▶ [DOCUMENT SECTION]:
If you raised any objection to the £10 pledgeband or asked for a reduced-price concessionary band, the organisers would attempt to make you feel mean. Didn't you realise that it was all to help good causes, they would ask. Even if you were unemployed, they would suggest you should pay the full-price to help the charities.
The pink bands didn't work. They made people a target for gay-bashing and a large number
of hetrosexuals seemed to be in the bars and clubs without a band. It almost seemed to be a 'gay tax'. Ironically, some of the
straight people who wore a band got 'gay-bashed' too.
There were many rumours: of hundreds of bands being given out for free to those
who knew the right people; of politicians booking hotel rooms that were charged
to Mardi Gras, rather than travel a few miles home...
Afterwards it emerged that, despite a massive income (£700,000 according
to one source), there was no profit. It had all been spent on 'running' the event,
leaving no money for the charities.
The organisers had spent £25,000 on stars and performers, £21,000
on a video screen, £12,000 on fireworks and who knows what else? The organisers
said security also cost more in 1999, following the bombing
of the gay pub Admiral Duncan in Soho (external link/cached version) in April
of that year.

▶ [LISTED RECORDS]:
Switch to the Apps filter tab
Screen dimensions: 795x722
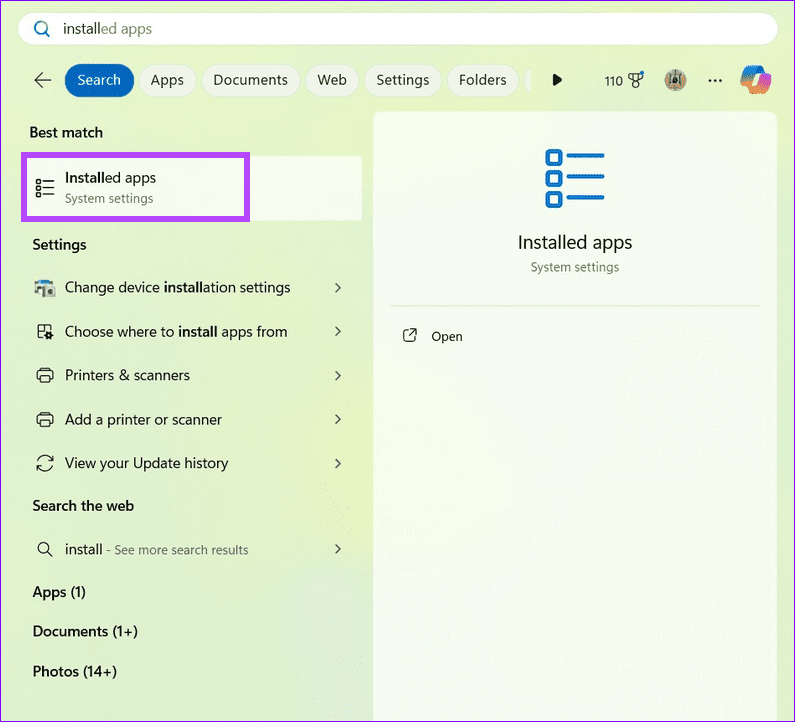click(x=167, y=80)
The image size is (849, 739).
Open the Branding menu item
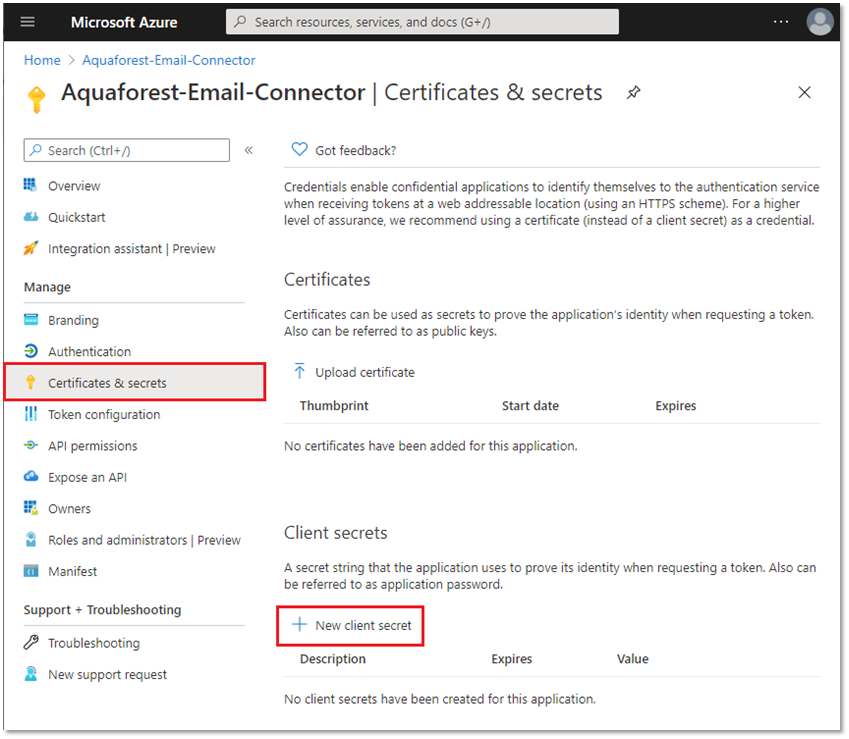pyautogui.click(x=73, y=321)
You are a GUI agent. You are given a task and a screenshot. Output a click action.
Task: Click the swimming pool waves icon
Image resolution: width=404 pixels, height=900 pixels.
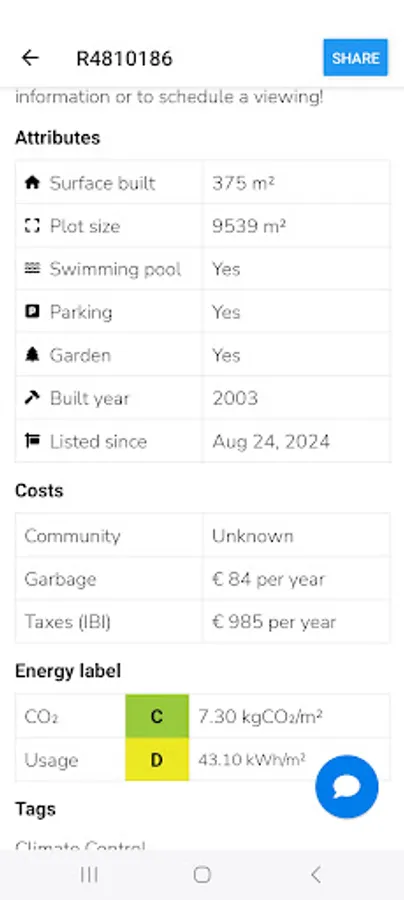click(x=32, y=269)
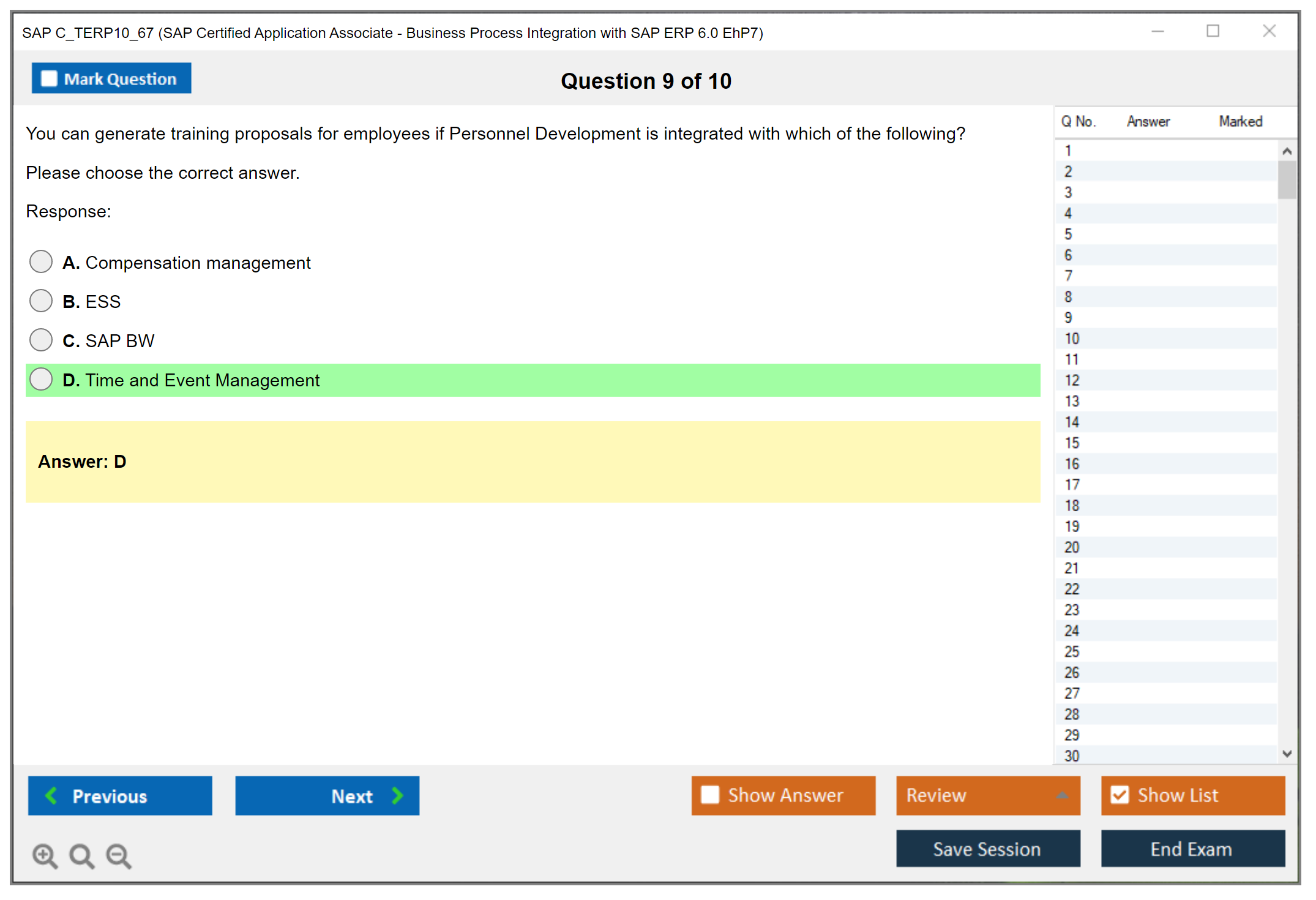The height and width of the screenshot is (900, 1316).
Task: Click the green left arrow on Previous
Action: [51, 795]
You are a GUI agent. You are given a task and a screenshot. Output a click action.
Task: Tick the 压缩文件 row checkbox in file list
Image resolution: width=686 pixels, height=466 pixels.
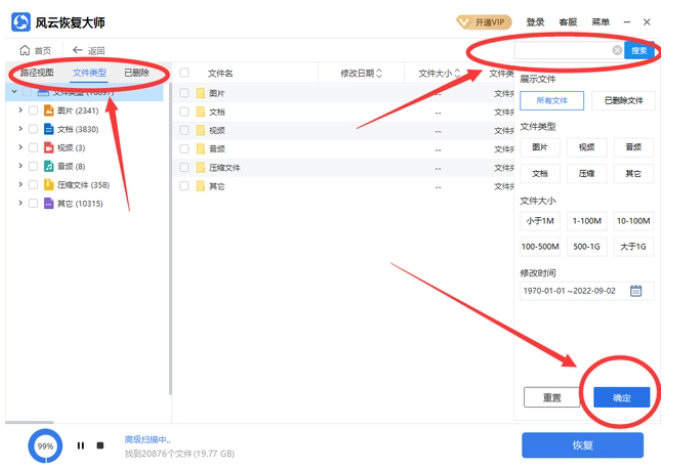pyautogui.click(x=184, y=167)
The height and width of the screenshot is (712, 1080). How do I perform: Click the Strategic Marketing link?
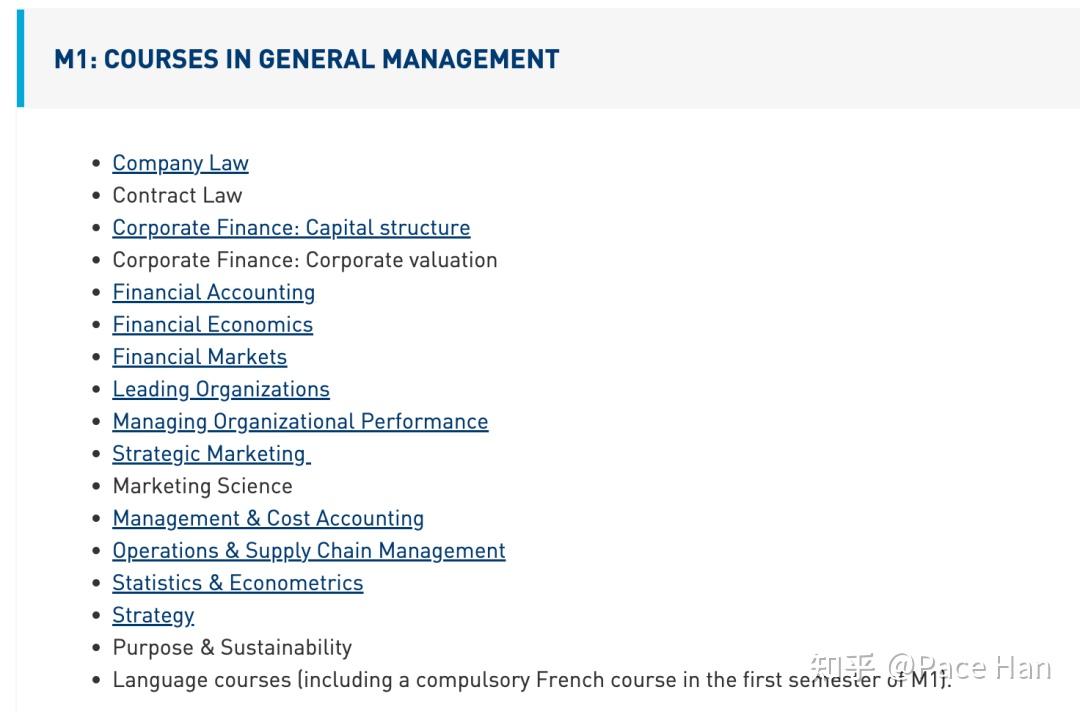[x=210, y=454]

▶ [WHAT TO DO]: From the Mardi Gras passage, list each expense for which the organisers' spending is given as a specific sum, along with that sum.

▶ [RESULT]:
- Stars and performers: £25,000
- A video screen: £21,000
- Fireworks: £12,000